Tripura war ein Fürstenstaat zwischen Bengalen und Assam in Britisch-Indien. Das Fürstentum bestand der Sage nach seit 100 n. Chr. und wurde niemals von den Großmoguln unterworfen, verlor aber 1733 an diese die tiefer gelegenen Gebiete mit Comilla (Distrikt Tippera). Diese kamen 1760 an die Britische Ostindien-Kompanie. Die Briten bezeichneten das verbliebene Fürstentum als Hill Tippera. Der Raja behielt aber großen Grundbesitz in den Distrikten Tippera, Noakhali und Sylhet. 1871–1947 war Tripura britisches Protektorat. Der volle Titel der Herrscher lautete ab 1739 Bisam-Samar-Bijojee Mahamopadhyaya Pancha-Srijukta Maharaj; die Briten erkannten den Maharaja-Titel 1919 an.
Das Land mit der Hauptstadt Agartala hatte 1941 eine Fläche von 10.660 km² und 439.000 Einwohner. In Tripura galt die eigene Tripurabda-Zeitrechnung: Jahr 1 Tripurabda = Jahr 591 n. Chr.

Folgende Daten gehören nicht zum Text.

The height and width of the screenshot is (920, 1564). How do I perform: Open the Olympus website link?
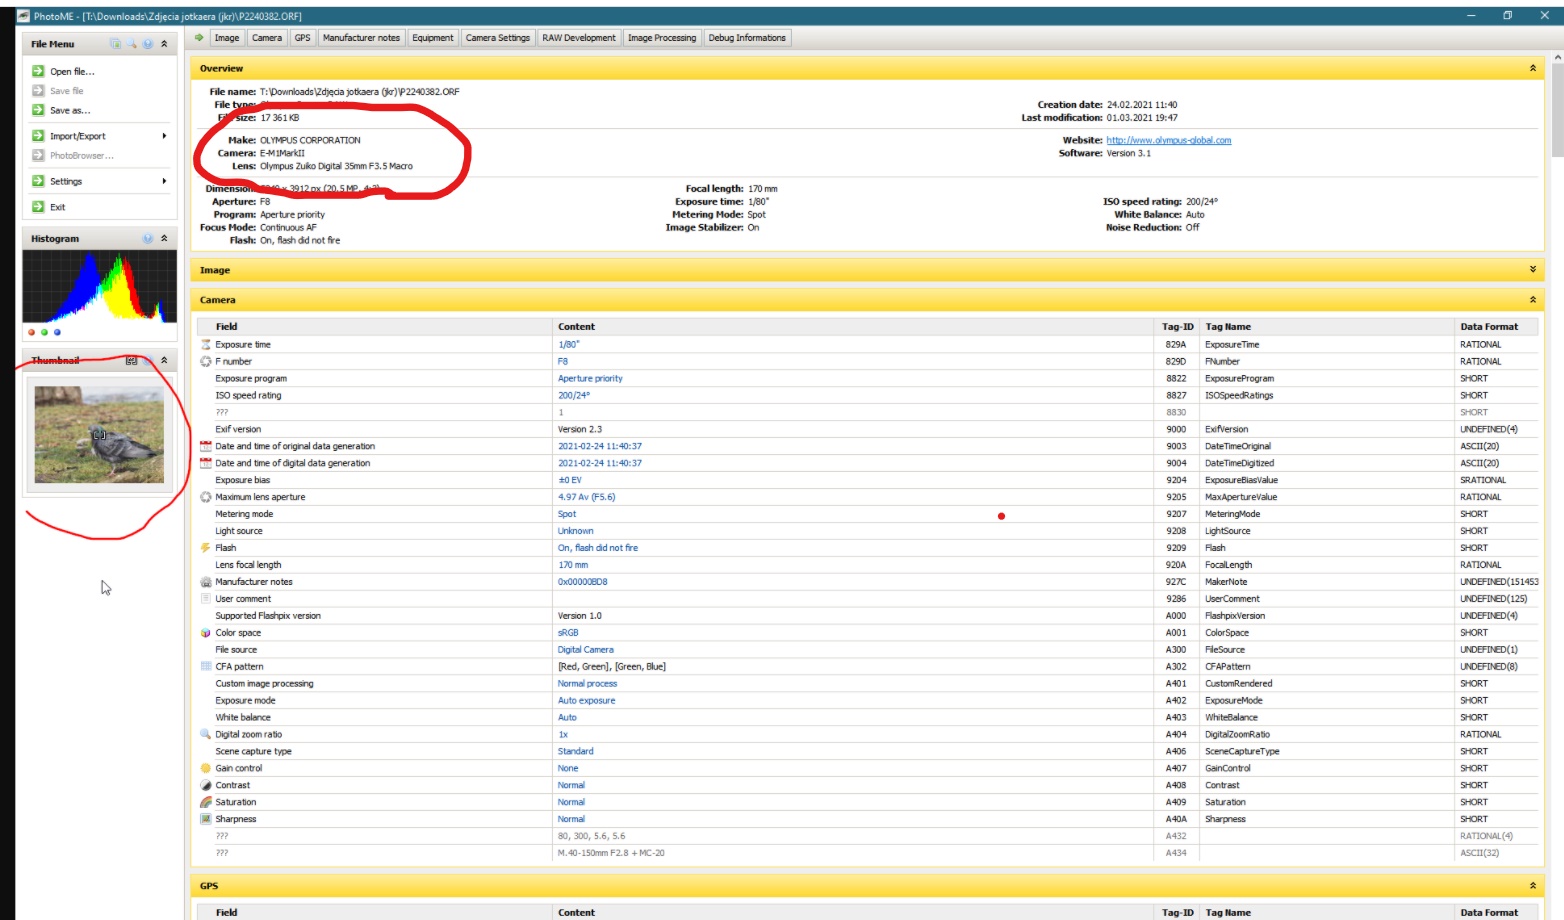[x=1168, y=141]
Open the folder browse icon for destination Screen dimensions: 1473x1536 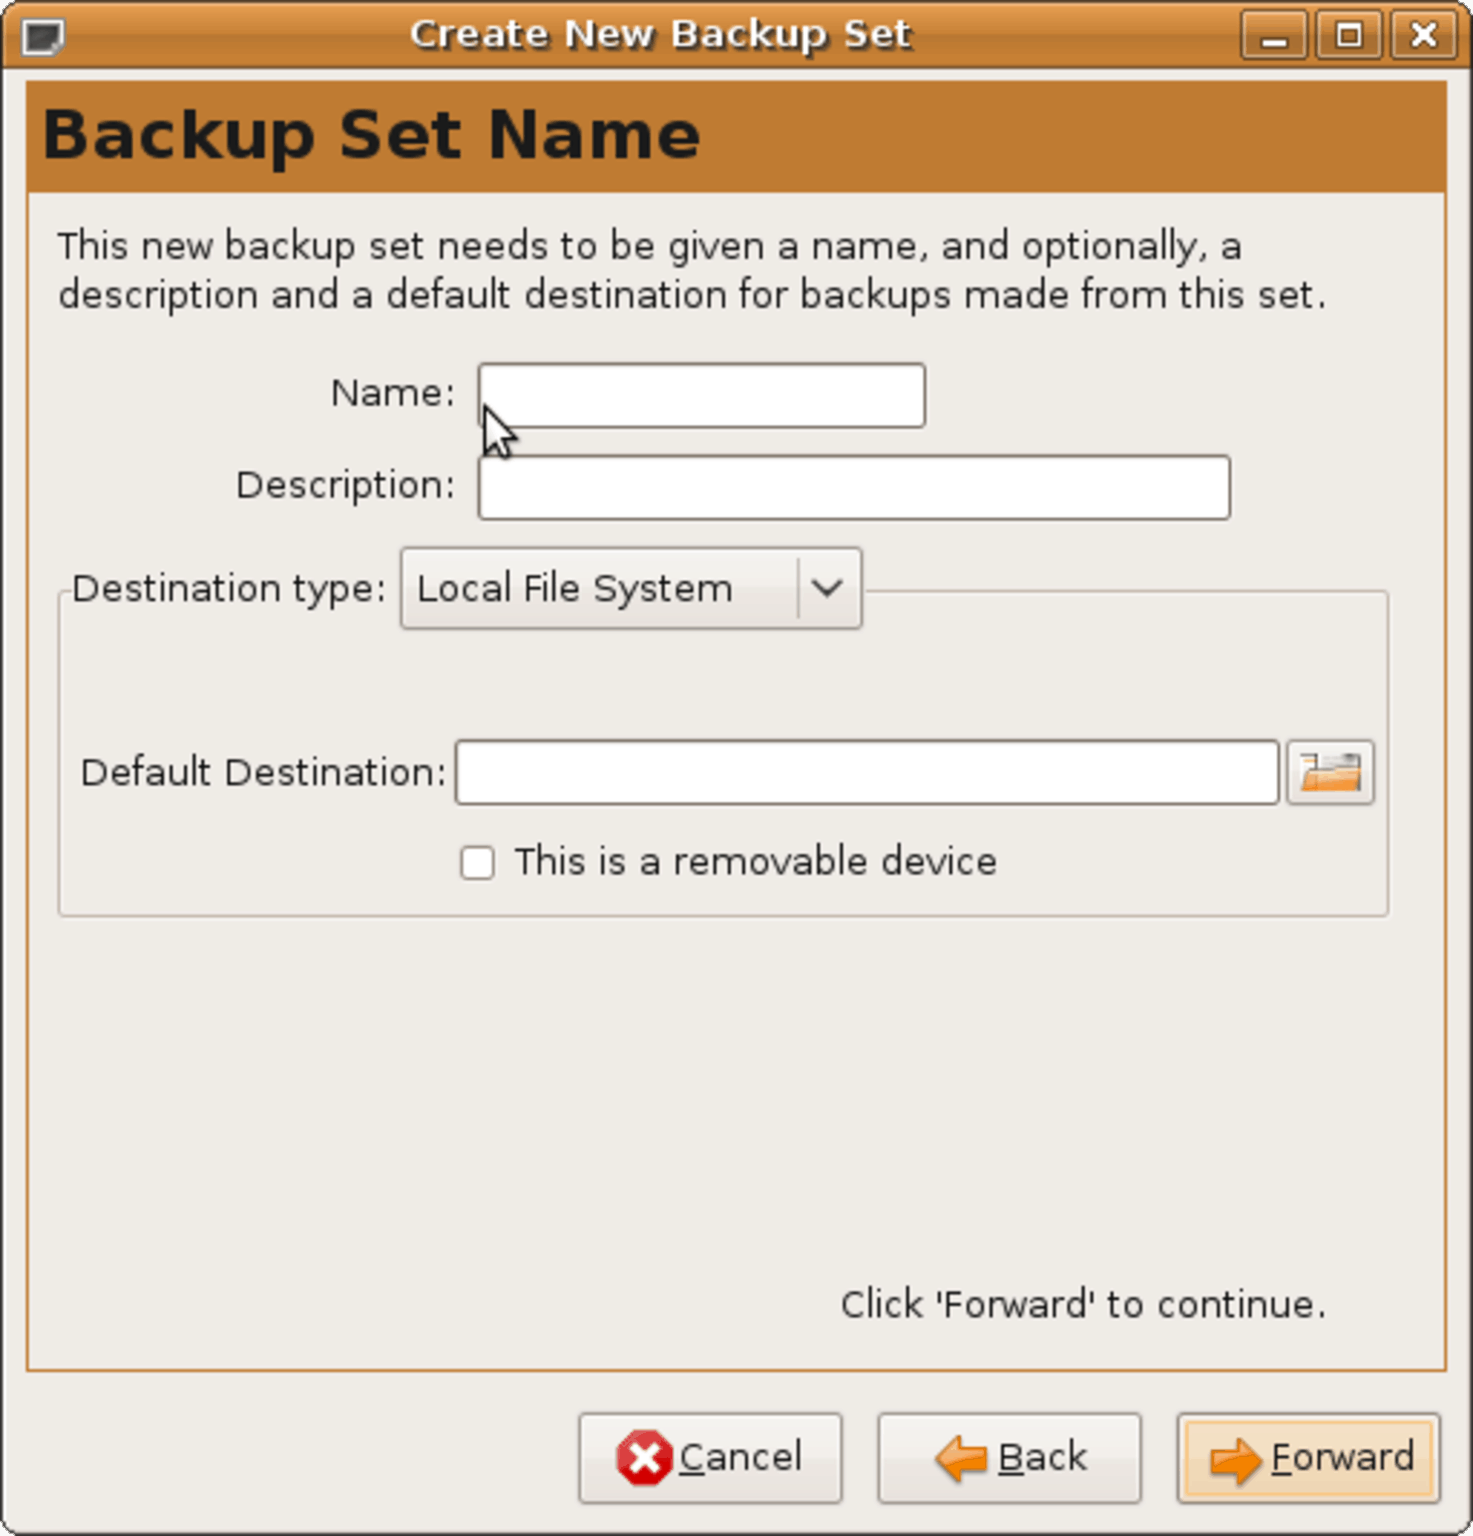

Nachdem Großbritannien Indien 1947 in die Unabhängigkeit entlassen hatte (siehe Geschichte Indiens) wurde Tripura zunächst unabhängig. Die Maharani Kanchan Prabha Devi, die seit 1947 für ihren minderjährigen Sohn Kirit Vikrama Manikya die Regentschaft führte, vollzog am 10. Oktober 1949 den Anschluss an Indien. Nach der indischen Verfassung vom 26. Januar 1950 wurde Manipur ein Staat der Kategorie C, der von einem von der Zentralregierung ernannten Chief Commissioner regiert wurde. Am 1. Juli 1963 wurde Tripura wegen seiner strategischen Lage an der Grenze zu Ost-Pakistan ein zentral verwaltetes Unionsterritorium und erst am 21. Januar 1972 ein Bundesstaat mit vollen Rechten.
Der amtierende Chief Minister ist seit dem 11. März 1998 Manik Sarkar.
Aktuell ist die Region Schauplatz des Tripura-Konflikts.